→ Work task
Reproduce exactly the span of lines beginning at the one with "1222x796 pixels. How" and ending at the last line of the data below, omitting pictures.

→ Supplied data
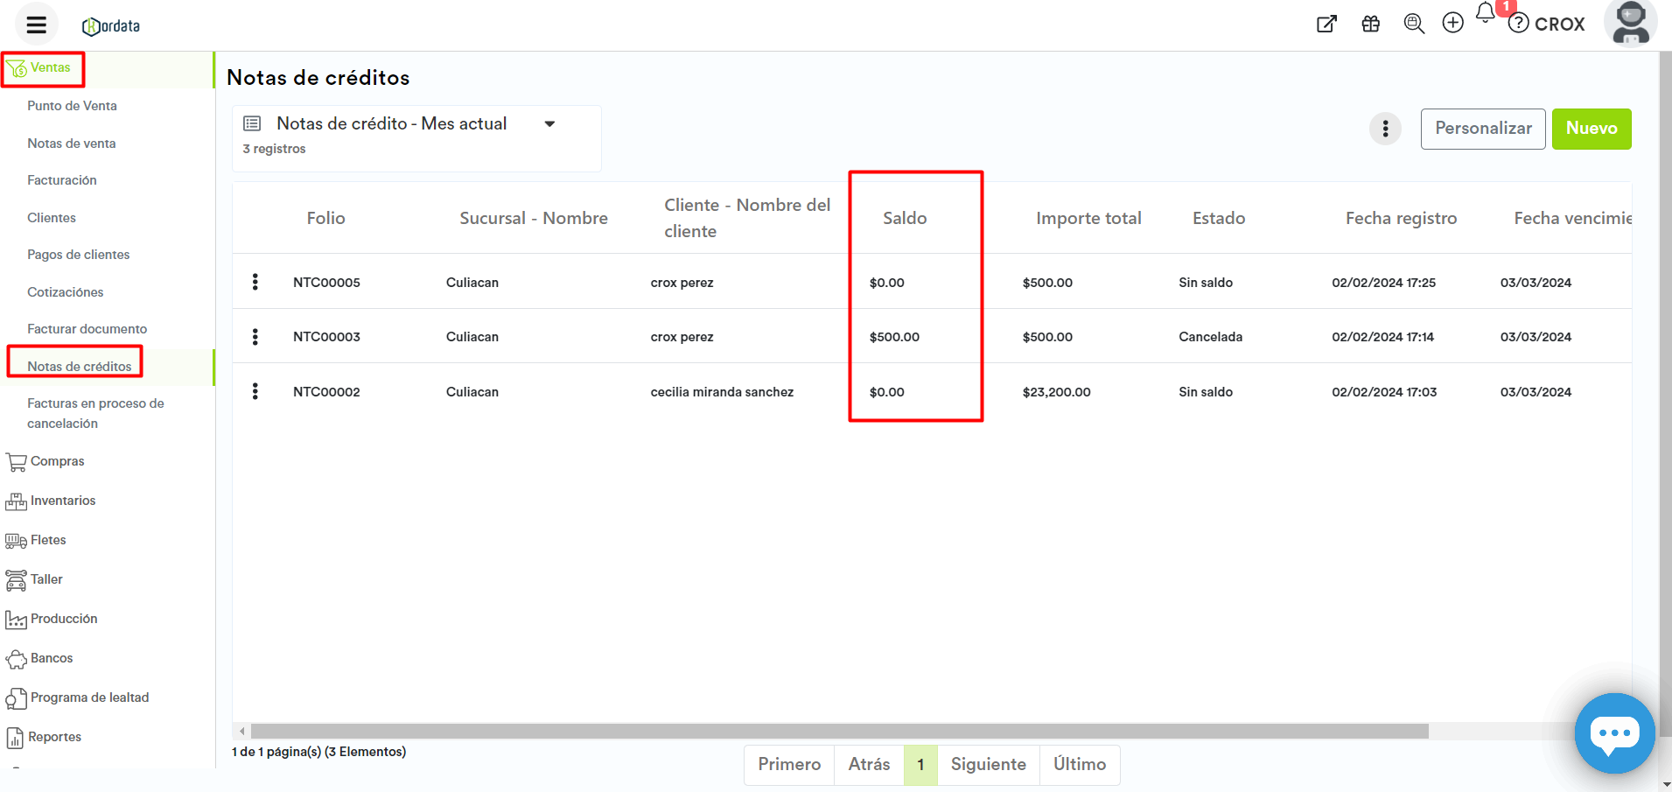Open the gift box icon
The image size is (1672, 792).
1370,24
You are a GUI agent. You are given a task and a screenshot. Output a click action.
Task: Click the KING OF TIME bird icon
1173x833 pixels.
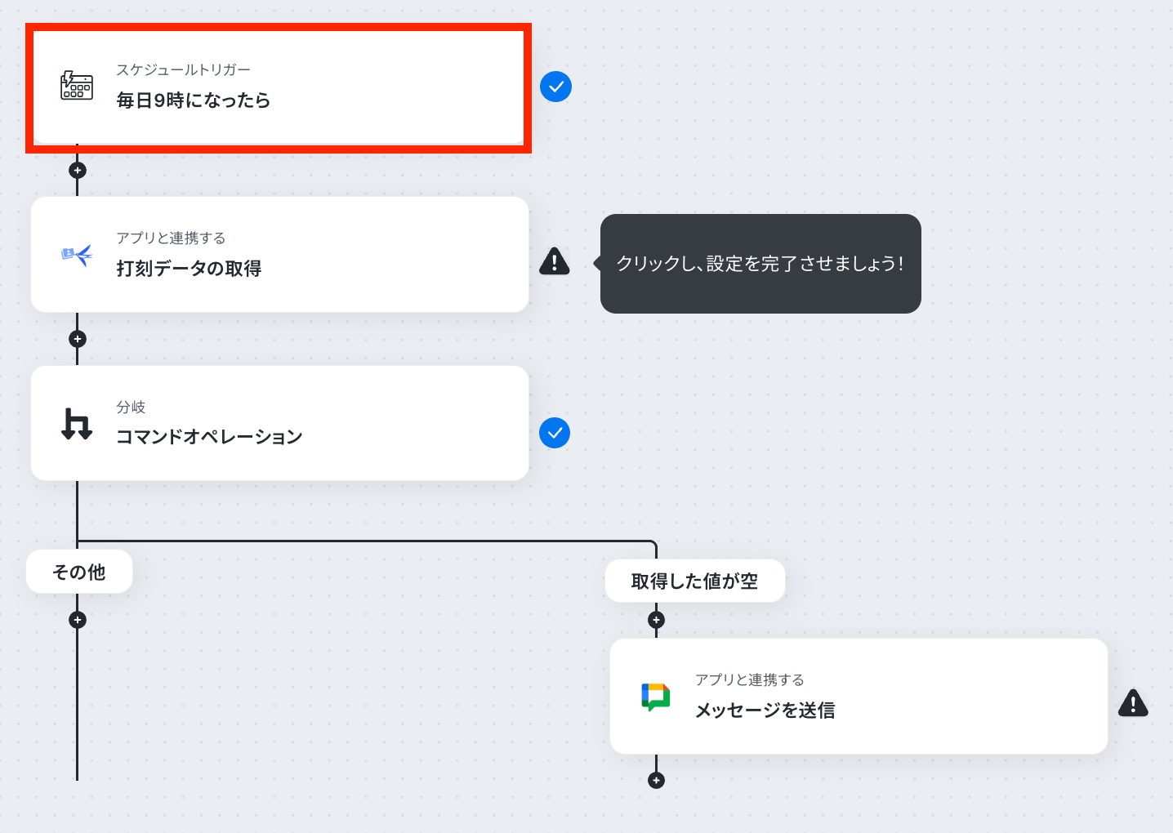click(x=77, y=256)
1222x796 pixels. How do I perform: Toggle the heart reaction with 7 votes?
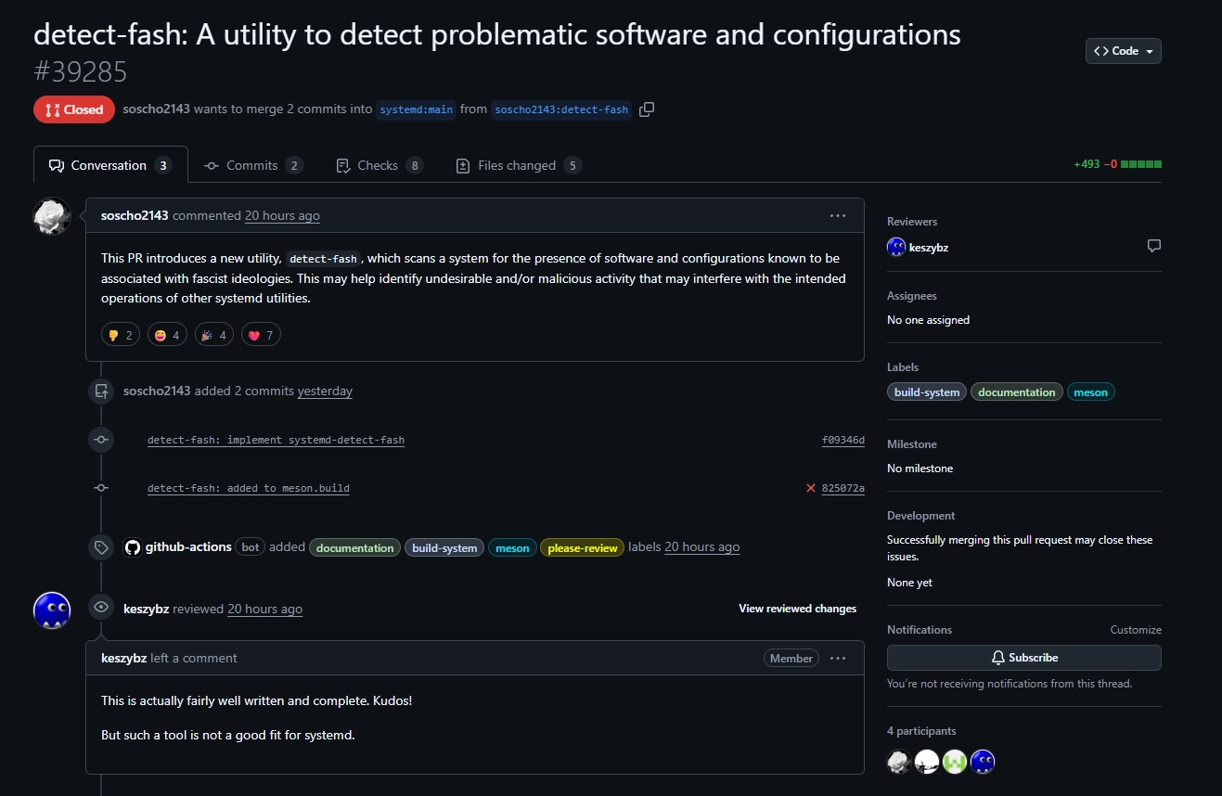pyautogui.click(x=261, y=335)
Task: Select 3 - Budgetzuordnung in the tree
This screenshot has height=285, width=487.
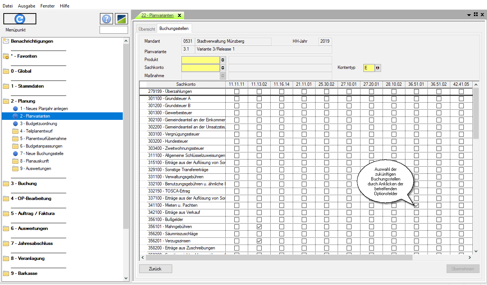Action: click(x=39, y=124)
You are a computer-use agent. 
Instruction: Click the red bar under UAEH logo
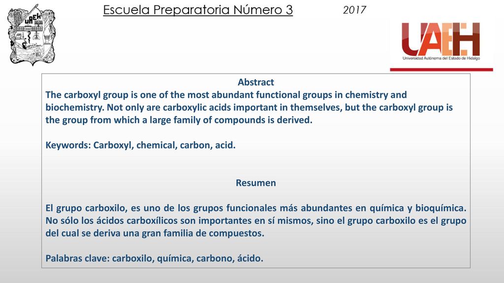point(441,70)
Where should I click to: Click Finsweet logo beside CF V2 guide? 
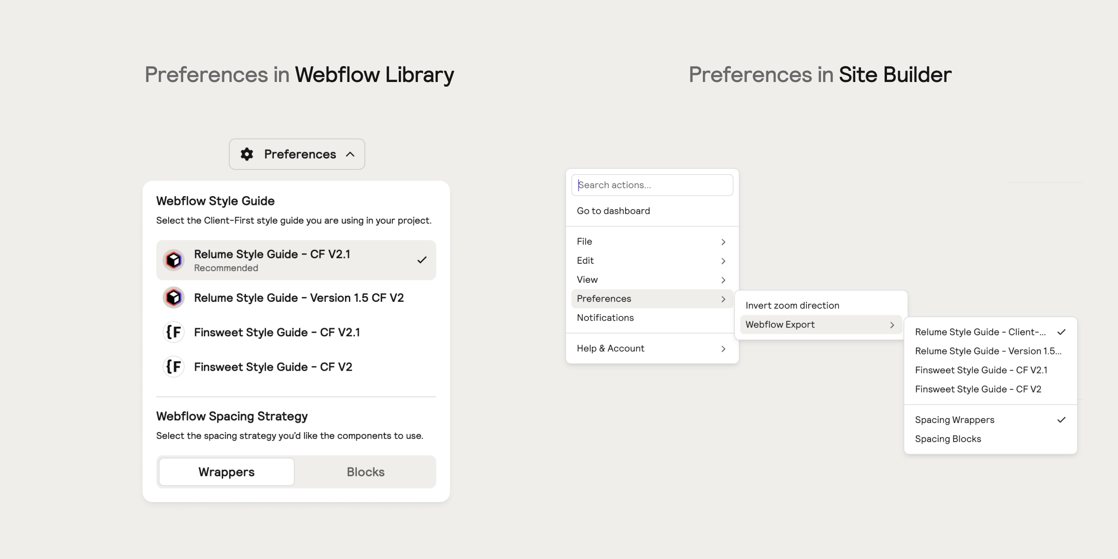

→ Task solution
1222x796 pixels. How do I perform: Toggle the heart reaction with 7 votes?
pyautogui.click(x=261, y=335)
Task: Select 3 - Budgetzuordnung in the tree
This screenshot has height=285, width=487.
Action: click(x=39, y=124)
You are a computer-use agent. 
Instruction: Click the red bar under UAEH logo
point(441,70)
Where should I click to: Click Finsweet logo beside CF V2 guide? 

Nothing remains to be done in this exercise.